Splatter Image: Ultra-Fast Single-View 3D Reconstruction

mk_stjames · on Dec 21, 2023

Oof, the dependency tree on this.

It uses diff-gaussian-rasterization from the original gaussian splatting implementation (which, is a linked submodule on the git, so if you are trying to git clone that dependency remember to use --recursive to actually download it).

But that is written in mostly pure CUDA.

That part is just used to display the resulting gaussian splatt'd model, and there have been other cross-platform implementations to render splats – there was even that web demo a few weeks ago, that was using WebGL [0] – and if that was used as a display output in place of the original implementation there is no reason people couldn't use this on non-Nvidia hardware, I think.

edit: also device=cuda is hardcoded in the torch portions of the training code (sigh!). This doesn't have to be the case. pytorch could push this onto mps (metal) probably just fine.

[0] https://github.com/antimatter15/splat?tab=readme-ov-file

catapart · on Dec 21, 2023

So if I'm tracking the progress correctly, now we should be able to do: Single Image -> Gaussian Splats -> Object Identification -> [Nearest Known Object | Algo-based shell] Mesh Generation -> Use-Case-Based Retopology -> Style-Trained Mesh Transformation

Which would produce a new mesh in the style of your other meshes, based on a single photograph of a real-world object.

...and, at this speed, you could do that as a real-time(ish) import into a running application/game.

Gotta say, I'm looking forward to someone putting these puzzle pieces together! But it really does feel like if we wait another month, there might be some new AI that shrinks that pipeline by another one or two steps! It's an exhausting time to be excited!

andybak · on Dec 21, 2023

I do wonder if we need to stop relying on meshes entirely. NeRFs and splats have potentially much richer representations of material and lighting response. Current hardware is very focused on triangles and bitmaps but GPUs are versatile beasts.

efnx · on Dec 21, 2023

I don’t think the engines will switch their happy-paths to splats until artists have the proper tools to create assets with splats. As cool as generating splats with AI is, the assets in a AAA game must fit the art directors vision, which means having artists in the loop.

I feel like the visual style of games will change as a result of generative AI to be whatever style those AI models have a hard time generating. Essentially the games that will stand out will be truly original, art wise.

anigbrowl · on Dec 21, 2023

I suspect a lot of game/film artists would be very happy to go back to sculpting physical objects and taking a few photographs as opposed to building the models from scratch in the computer.

andybak · on Dec 21, 2023

> I don’t think the engines will switch their happy-paths to splats until artists have the proper tools to create assets with splats.

Oh - I agree and it's a bit chicken and egg. I'm not expecting this shift to be quick (or even universal).

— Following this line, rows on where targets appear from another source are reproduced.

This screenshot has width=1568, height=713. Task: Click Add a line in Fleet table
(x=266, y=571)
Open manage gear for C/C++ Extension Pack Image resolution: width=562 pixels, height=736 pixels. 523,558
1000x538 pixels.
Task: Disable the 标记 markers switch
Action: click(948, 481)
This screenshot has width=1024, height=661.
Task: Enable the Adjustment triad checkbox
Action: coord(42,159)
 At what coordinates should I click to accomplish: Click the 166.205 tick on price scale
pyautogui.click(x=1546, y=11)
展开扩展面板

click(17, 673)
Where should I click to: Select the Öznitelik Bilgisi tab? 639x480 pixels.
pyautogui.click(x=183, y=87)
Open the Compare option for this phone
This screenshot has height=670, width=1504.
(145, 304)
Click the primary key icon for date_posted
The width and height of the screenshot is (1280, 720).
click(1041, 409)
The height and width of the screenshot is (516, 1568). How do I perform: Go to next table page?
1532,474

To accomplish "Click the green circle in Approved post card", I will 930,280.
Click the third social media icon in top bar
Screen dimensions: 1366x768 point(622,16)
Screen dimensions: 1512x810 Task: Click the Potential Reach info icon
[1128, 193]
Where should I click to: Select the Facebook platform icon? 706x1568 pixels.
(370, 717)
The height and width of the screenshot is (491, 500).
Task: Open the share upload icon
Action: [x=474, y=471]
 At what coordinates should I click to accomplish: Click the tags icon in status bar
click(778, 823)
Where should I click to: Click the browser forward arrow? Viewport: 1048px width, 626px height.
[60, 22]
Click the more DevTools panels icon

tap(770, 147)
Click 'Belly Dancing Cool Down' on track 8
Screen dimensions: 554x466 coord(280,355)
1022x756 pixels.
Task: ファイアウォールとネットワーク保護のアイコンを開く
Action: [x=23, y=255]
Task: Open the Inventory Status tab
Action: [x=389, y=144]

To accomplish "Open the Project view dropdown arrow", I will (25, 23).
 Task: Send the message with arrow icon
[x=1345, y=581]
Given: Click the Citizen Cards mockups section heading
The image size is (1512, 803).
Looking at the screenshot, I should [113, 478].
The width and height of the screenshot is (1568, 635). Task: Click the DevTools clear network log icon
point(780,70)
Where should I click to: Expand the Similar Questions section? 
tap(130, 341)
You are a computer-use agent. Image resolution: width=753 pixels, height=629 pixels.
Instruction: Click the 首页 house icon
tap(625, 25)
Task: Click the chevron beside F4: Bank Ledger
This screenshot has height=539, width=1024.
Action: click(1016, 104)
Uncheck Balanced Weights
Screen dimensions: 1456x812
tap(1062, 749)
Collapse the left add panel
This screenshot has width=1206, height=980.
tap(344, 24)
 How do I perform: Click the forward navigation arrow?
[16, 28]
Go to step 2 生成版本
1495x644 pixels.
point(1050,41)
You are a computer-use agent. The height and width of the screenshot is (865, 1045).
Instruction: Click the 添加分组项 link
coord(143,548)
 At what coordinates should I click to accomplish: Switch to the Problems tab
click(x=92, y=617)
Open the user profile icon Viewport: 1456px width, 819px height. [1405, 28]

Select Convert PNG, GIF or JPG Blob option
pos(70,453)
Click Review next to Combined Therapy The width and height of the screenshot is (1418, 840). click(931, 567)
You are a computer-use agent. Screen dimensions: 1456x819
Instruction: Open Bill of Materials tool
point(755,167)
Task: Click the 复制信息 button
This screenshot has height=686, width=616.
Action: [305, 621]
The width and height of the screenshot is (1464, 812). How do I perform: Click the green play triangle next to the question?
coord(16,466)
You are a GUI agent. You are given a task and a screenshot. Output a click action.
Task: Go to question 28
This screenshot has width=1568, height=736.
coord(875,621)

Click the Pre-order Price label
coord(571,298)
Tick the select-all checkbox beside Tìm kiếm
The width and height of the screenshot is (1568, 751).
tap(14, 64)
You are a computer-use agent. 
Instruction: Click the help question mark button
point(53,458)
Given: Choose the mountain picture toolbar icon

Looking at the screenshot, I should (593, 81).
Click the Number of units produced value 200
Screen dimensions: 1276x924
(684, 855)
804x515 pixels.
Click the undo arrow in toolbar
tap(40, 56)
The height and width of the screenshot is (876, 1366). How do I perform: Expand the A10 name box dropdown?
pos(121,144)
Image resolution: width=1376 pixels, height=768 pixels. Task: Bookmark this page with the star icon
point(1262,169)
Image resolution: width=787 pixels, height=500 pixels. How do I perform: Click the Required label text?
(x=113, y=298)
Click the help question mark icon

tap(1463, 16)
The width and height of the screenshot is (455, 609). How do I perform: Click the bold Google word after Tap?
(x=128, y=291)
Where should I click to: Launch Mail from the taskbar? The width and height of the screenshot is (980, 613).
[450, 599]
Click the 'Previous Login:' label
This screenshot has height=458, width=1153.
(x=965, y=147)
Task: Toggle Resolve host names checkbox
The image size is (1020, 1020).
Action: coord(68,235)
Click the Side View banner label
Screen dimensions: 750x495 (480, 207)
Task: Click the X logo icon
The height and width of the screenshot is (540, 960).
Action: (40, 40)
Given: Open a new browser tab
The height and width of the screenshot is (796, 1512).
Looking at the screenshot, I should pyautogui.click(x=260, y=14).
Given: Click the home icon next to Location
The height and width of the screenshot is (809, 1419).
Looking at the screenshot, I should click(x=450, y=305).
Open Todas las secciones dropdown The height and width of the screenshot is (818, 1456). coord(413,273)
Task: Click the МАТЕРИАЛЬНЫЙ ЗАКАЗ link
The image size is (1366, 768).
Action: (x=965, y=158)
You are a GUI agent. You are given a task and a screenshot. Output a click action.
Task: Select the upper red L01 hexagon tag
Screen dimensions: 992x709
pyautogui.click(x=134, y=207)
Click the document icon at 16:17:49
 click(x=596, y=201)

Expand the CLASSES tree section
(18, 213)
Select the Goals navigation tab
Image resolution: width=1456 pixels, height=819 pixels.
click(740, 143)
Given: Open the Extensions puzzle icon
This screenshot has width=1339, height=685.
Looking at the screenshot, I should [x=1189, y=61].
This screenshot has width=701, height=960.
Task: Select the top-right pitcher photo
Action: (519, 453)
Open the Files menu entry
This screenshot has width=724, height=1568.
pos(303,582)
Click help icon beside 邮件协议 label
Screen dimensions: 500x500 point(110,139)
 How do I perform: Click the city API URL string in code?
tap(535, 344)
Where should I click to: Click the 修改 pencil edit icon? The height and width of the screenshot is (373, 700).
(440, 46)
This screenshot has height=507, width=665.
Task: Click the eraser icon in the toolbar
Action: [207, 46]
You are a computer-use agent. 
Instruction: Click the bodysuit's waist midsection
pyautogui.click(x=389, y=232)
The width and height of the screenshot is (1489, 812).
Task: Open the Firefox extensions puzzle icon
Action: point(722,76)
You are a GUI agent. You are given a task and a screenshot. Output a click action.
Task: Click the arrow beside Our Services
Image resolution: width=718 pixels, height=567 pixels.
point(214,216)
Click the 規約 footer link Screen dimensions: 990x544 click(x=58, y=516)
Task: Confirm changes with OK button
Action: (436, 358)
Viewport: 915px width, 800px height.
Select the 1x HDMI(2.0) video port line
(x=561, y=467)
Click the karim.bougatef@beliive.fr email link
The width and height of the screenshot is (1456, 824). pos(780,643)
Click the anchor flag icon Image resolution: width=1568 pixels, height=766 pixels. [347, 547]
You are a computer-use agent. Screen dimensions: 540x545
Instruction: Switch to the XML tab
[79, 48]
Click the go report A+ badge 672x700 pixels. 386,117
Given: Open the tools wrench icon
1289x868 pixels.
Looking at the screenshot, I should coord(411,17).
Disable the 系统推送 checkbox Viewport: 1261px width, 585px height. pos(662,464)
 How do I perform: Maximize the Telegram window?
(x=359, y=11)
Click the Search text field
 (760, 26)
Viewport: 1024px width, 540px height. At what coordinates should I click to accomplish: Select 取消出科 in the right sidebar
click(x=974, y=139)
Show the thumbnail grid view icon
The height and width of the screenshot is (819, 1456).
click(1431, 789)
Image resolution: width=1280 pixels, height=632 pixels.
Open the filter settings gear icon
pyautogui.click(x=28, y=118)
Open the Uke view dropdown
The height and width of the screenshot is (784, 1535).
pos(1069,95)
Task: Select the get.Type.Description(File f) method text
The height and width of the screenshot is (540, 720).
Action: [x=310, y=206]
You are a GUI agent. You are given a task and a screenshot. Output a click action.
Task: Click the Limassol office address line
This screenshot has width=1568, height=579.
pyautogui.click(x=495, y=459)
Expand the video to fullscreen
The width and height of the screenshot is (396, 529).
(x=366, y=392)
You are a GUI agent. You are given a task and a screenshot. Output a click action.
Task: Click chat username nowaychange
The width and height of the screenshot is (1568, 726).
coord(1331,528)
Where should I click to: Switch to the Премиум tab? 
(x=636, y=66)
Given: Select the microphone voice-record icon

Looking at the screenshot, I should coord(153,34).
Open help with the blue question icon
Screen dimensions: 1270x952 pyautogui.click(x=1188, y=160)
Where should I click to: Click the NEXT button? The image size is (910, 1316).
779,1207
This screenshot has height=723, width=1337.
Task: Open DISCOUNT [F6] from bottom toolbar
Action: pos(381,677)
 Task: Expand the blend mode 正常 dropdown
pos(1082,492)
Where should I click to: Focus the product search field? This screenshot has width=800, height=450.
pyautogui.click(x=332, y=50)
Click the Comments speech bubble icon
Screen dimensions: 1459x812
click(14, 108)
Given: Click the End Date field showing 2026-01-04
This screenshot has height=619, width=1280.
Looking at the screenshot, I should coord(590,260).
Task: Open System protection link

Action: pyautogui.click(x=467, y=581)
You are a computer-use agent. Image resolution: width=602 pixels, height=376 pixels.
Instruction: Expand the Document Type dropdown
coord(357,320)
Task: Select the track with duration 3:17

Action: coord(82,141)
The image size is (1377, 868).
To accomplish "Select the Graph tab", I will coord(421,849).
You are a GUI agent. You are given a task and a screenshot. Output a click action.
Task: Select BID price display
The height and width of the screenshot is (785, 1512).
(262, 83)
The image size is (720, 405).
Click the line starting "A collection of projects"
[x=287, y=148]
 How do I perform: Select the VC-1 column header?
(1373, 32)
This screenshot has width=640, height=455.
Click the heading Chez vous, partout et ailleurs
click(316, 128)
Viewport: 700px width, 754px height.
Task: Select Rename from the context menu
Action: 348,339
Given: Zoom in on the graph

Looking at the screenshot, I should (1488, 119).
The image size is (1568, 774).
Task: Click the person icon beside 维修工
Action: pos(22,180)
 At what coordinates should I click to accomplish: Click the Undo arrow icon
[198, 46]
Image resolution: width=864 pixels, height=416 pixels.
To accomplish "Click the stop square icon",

But I do feel the need to put the idea out there that meshes might not be the be-all and end-all for games and other spatial media.

a_t48 · on Dec 21, 2023

Collision geometry is also generally triangles or other primitives.

andybak · on Dec 21, 2023

But only because we generally are starting with a mesh and creating a low-res collision mesh from that reuses existing tooling. Mesh colliders aren't terribly ideal. You need a lot of triangles. SDFs can be a better choice in some cases.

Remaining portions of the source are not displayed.